== Source document ==
━━━━━━━━━━━━━━━━━━━━━━━━━━━━━━
It was during the restoration of the frescoed walls of the first floor that various discoveries were made: the so-called Sant’Ivo lunette, a lunette of the Arti del Trivio letterario [depicting the figures of Grammar, Rhetoric and Dialectics] and a lunette with the portraits of the four writers who were considered to the “founding fathers” of the Florentine Republic – at least, of the Republic as envisaged by Coluccio Salutatim the chancellor or Palazzo Vecchio. The portraits of two of these figures, (Petrarch and Zanobi da Strada) have all but disappeared, with the exception of a few fragments. However, at either end of the composition, one can clearly identify Dante (above) and Boccaccio.
━━━━━━━━━━━━━━━━━━━━━━━━━━━━━━
== Given task A ==
According to the passage on the fresco restoration, which figures does the lunette of the Arti del Trivio letterario depict?

A block of data:
━━━━━━━━━━━━━━━━━━━━━━━━━━━━━━
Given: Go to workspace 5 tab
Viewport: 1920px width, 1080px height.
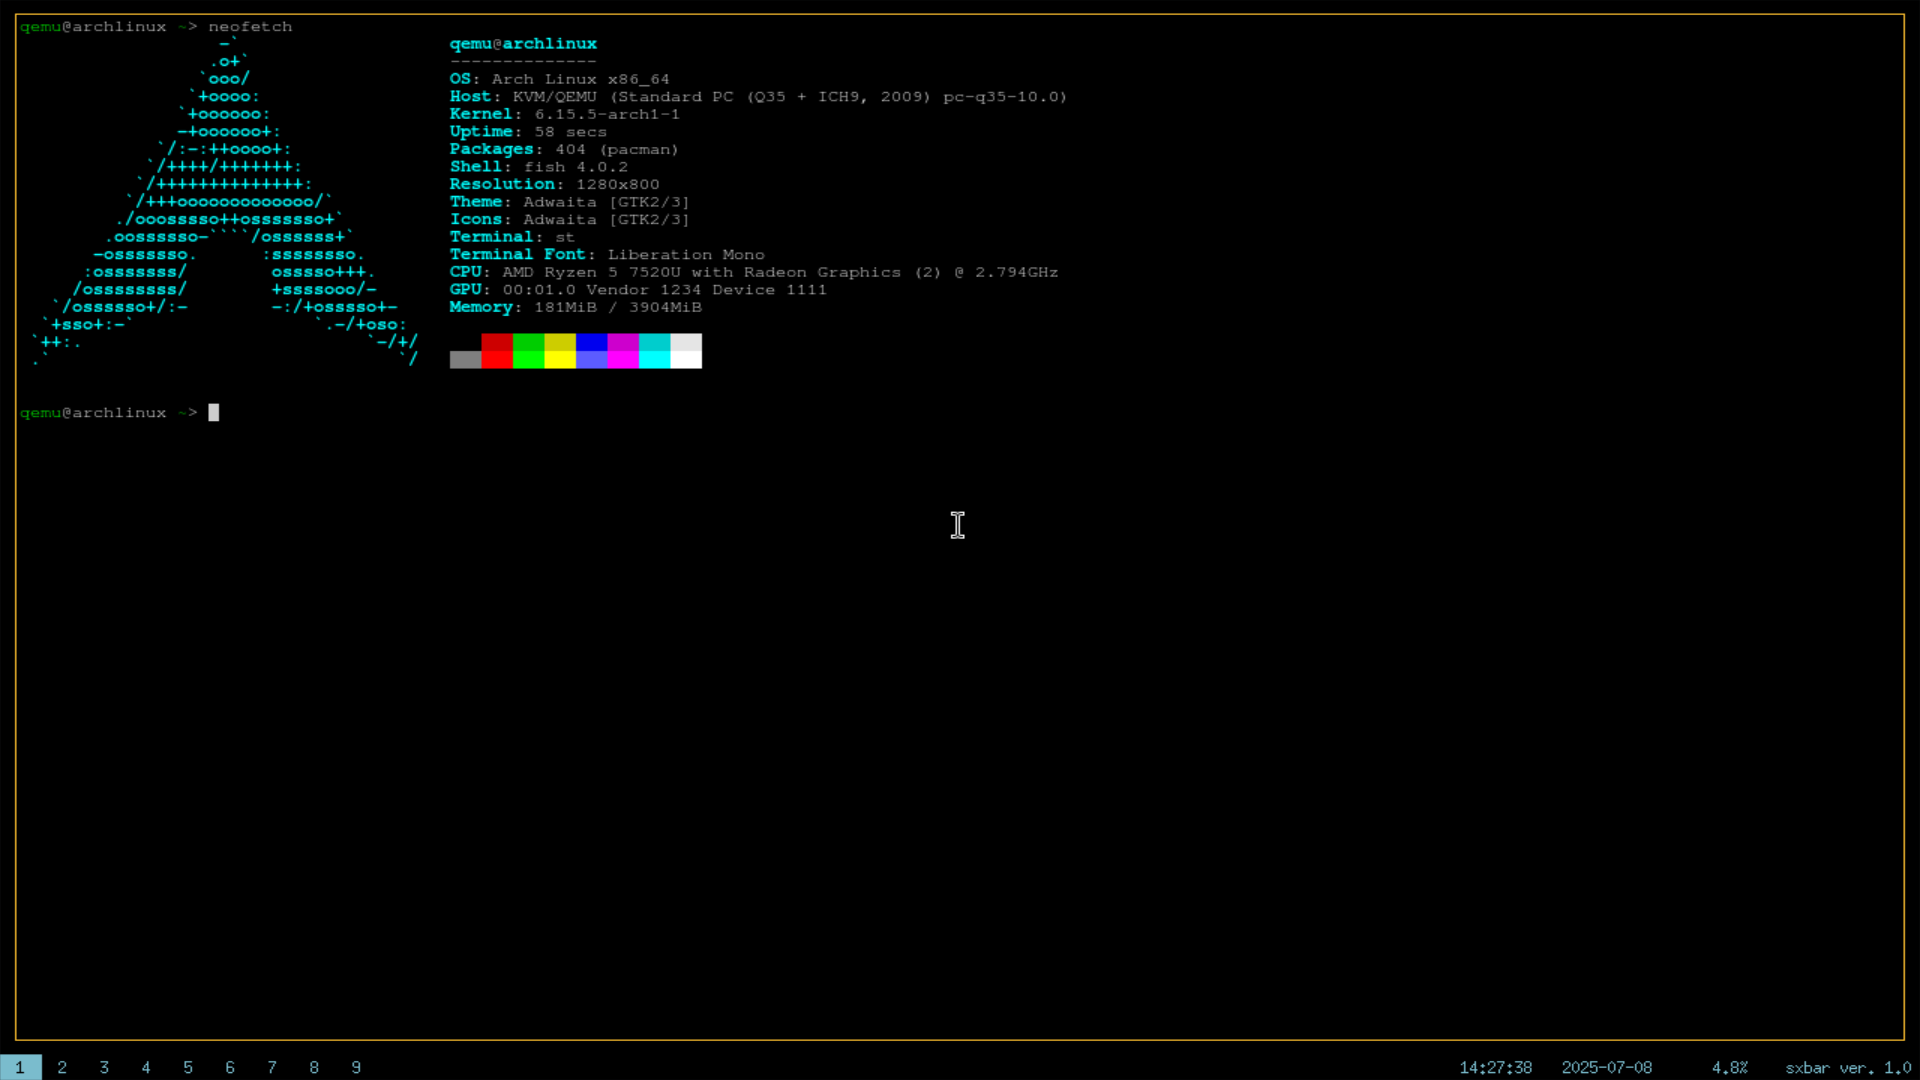Looking at the screenshot, I should [188, 1067].
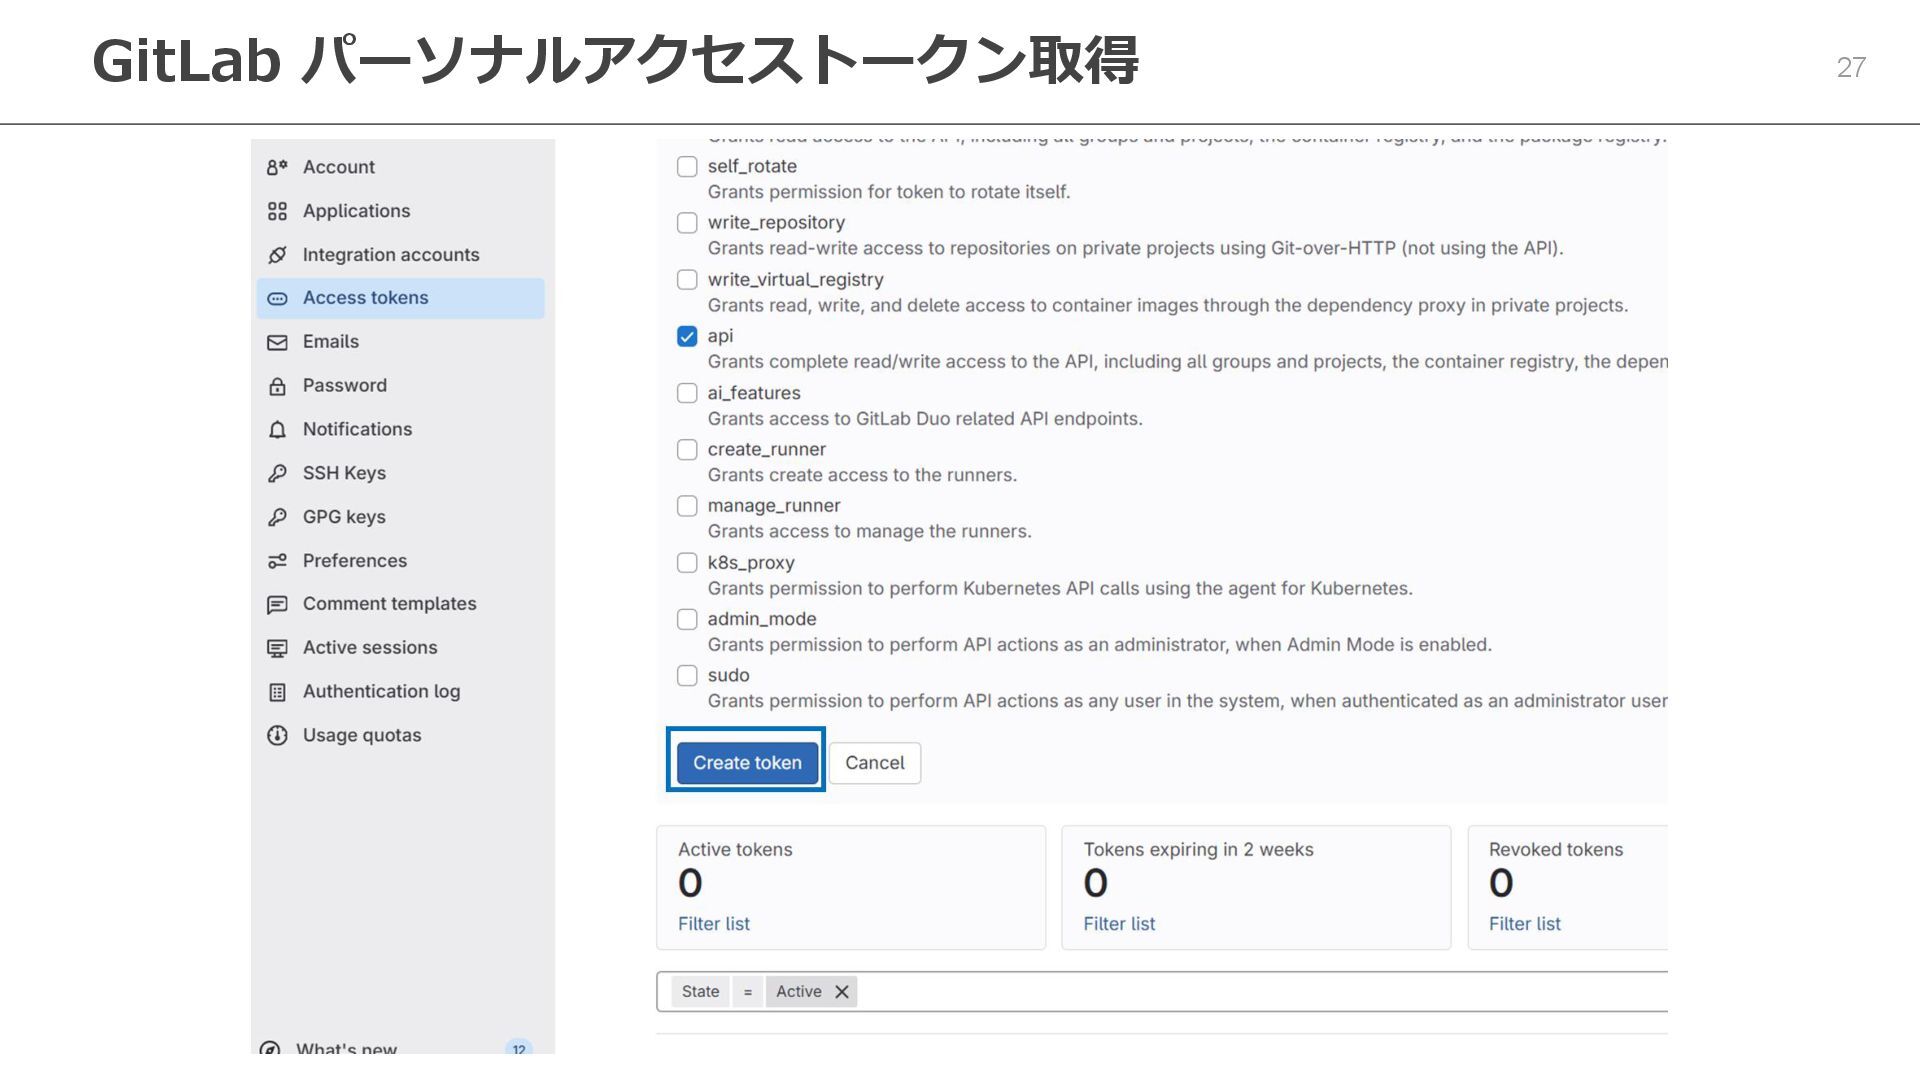Viewport: 1920px width, 1080px height.
Task: Click inside the token filter search field
Action: coord(1250,992)
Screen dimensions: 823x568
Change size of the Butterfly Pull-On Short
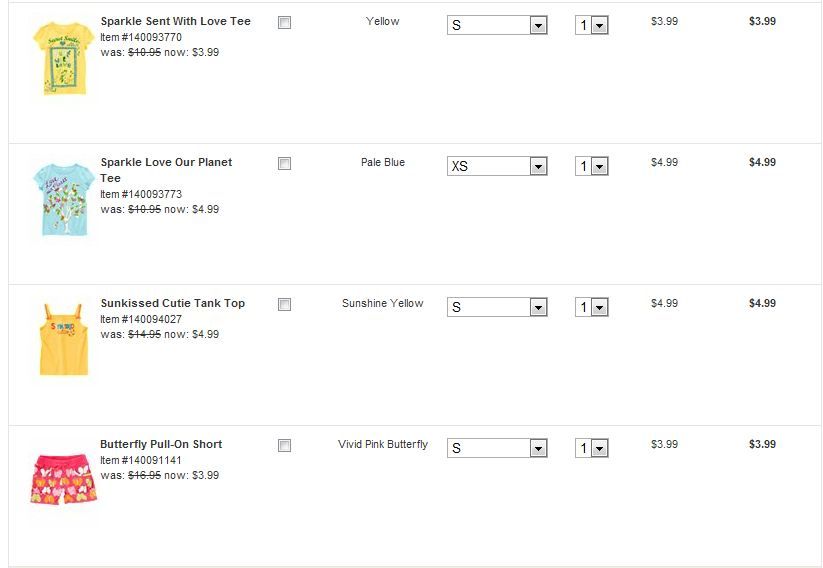497,448
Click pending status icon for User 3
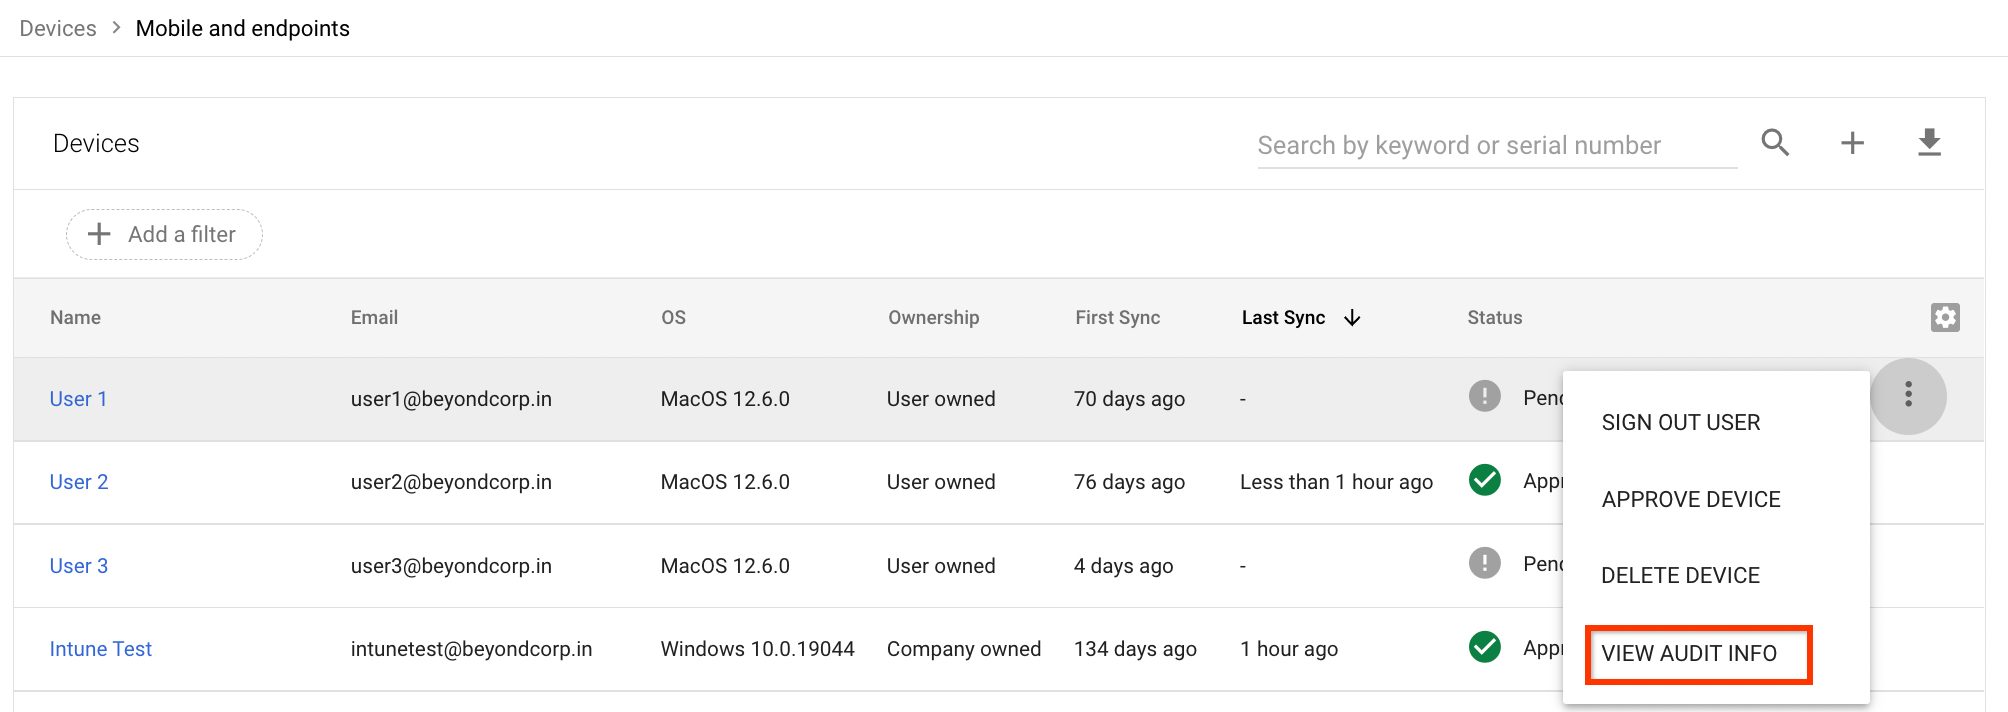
━━━━━━━━━━━━━━━━━━━━━━━━━━━━━━
== Given task B ==
Convert the listing, from its first line through the line containing "Action: coord(1250,992)", inclusive, into a Markdown table with the columns Number and Record line. Omit the pictures.

== Final result A ==
Grammar, Rhetoric and Dialectics.

== Final result B ==
| Number | Record line |
|---|---|
| 1 | Given: Go to workspace 5 tab |
| 2 | Viewport: 1920px width, 1080px height. |
| 3 | Looking at the screenshot, I should [188, 1067]. |
| 4 | Viewport: 1920px width, 1080px height. |
| 5 | Task: Click inside the token filter search field |
| 6 | Action: coord(1250,992) |